A thousand people a year is the maximum number Ceeney feels her team can safely train (each new starter gets between six and nine weeks of intense training). With PPI, consumers are waiting up to 18 months for a decision, but she would rather that than the tiniest possibility of someone making the wrong call.

Having "difficult conversations" every day requires not just a high level of knowledge, but a high level of support. As Ceeney puts it: "If you have a member of staff who feels valued, confident and knowledgeable, they are going to do a better job on that difficult phone call."

It's about helping staff behave like "knowledgeable human beings" rather than automatons, she adds, and empowering them to make the right decisions. As a result, customer satisfaction is at 77% - pretty high considering only half of consumers win their case - and 70% of the public say they trust the FOS, outranking anyone else in the financial services space, Ceeney claims.

As a female CEO in the financial services industry, Ceeney is one of only a handful. When she joined the FOS, there wasn't a single woman on the executive board. Now it's a 50/50 split. "I just recruited the best people," she shrugs. But the reason men tend to progress further than women is all down to HR not embracing "marketing theory 101", she adds.

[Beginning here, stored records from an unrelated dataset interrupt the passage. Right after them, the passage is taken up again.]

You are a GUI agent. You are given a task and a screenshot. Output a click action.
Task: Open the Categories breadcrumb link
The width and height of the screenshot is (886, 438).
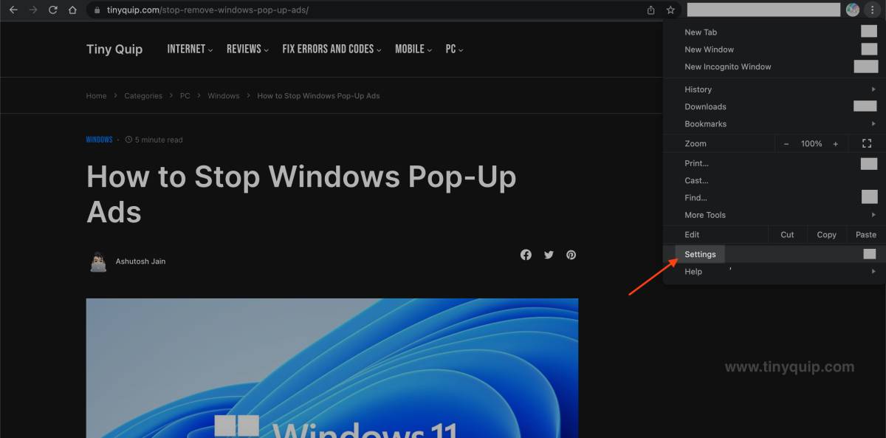pos(142,95)
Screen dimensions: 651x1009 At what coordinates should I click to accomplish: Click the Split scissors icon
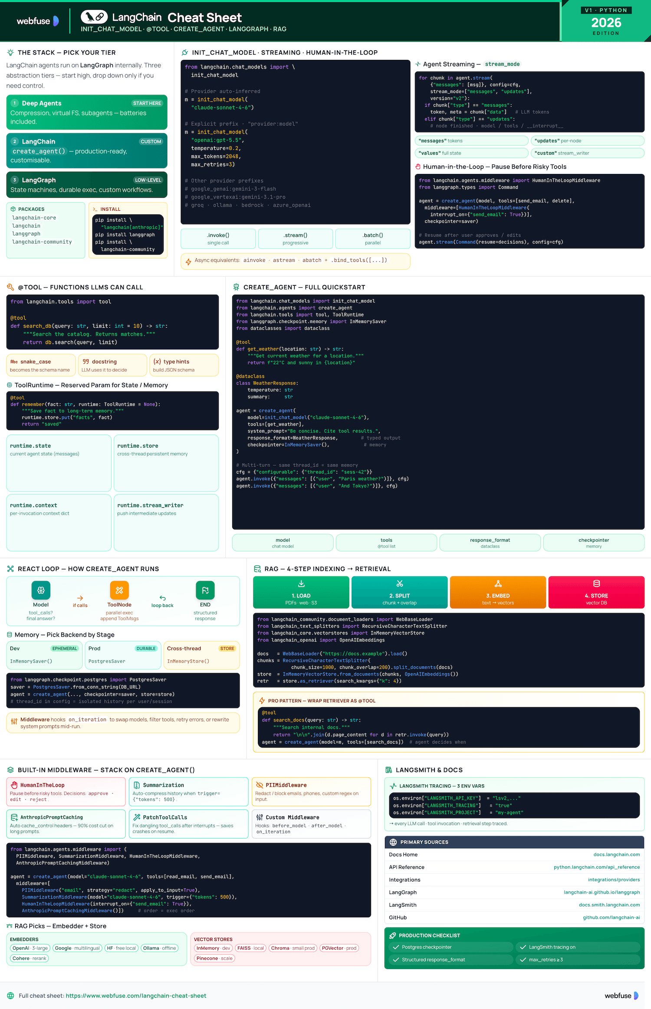point(400,584)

"An advert that appeals to men is not the same as an advert that appeals to women," she says. "Marketing knows that. Why doesn't HR do the same with recruitment? Men are better at crowing about their achievements, whereas a lot of women wait to be recognised. So, rather than asking people to put their heads above the parapet and apply for promotions, we run lots of talent programmes instead."

The same theory applies to writing job descriptions. "We don't list 10 essential characteristics, as in my experience men will apply when they have two, women when they have nine," she says. "Instead, describe the person and the job, so women don't weed themselves out. It isn't difficult, but for some reason this marketing theory hasn't moved over to HR."

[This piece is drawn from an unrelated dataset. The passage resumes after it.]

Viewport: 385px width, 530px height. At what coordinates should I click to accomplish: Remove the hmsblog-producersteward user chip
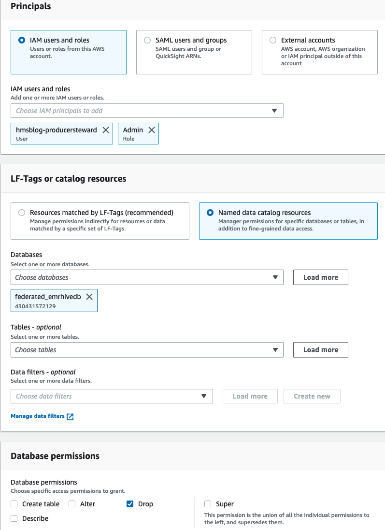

Caring so passionately about HR and OD might have made Ceeney a "challenging chief executive" for HR director Jacquie Wiggett.

"I hope she now thinks it's far more about being supportive of putting people issues at the heart of what we do," Ceeney says. "In too many organisations, HR is an afterthought: 'Here is what we want to do, oh god we've got to take the people with us.' I think of it the other way round."

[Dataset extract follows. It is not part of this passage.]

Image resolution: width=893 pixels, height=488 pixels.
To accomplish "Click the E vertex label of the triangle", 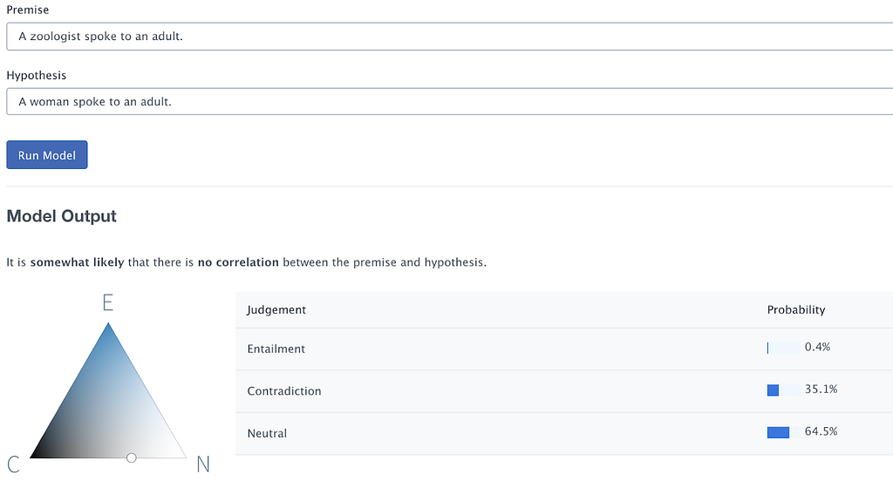I will coord(107,302).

Ceeney also wants an HR function that is attuned to business needs: "I don't subscribe to there being an HR rulebook - HR is about what people you need for that business issue."

And in an HR director, she wants someone who will challenge her. "One of the big difficulties of being a chief exec is everyone tells you what they think you want to hear," she says "A lot of companies fail because the CEO builds a cult of supporters and starts to believe their own hype."

With such a heavy caseload, now is definitely not the time for the FOS to fail. "I'm probably the only CEO who would like their job to be smaller, as that would mean the banks are doing a good job," says Ceeney. "But I suspect we'll be busy for some time to come." Part of that is because problems often don't arise until years after a financial product has been purchased.

"Culture change is needed and I will wait to see the results," she continues. "While I don't believe people set out to screw a customer, banks have misaligned their incentive structures, rewarded people for the wrong things, and instilled a culture of profit over customer service. The industry has an awfully long way to go." If it needs any tips, it could always look to the FOS.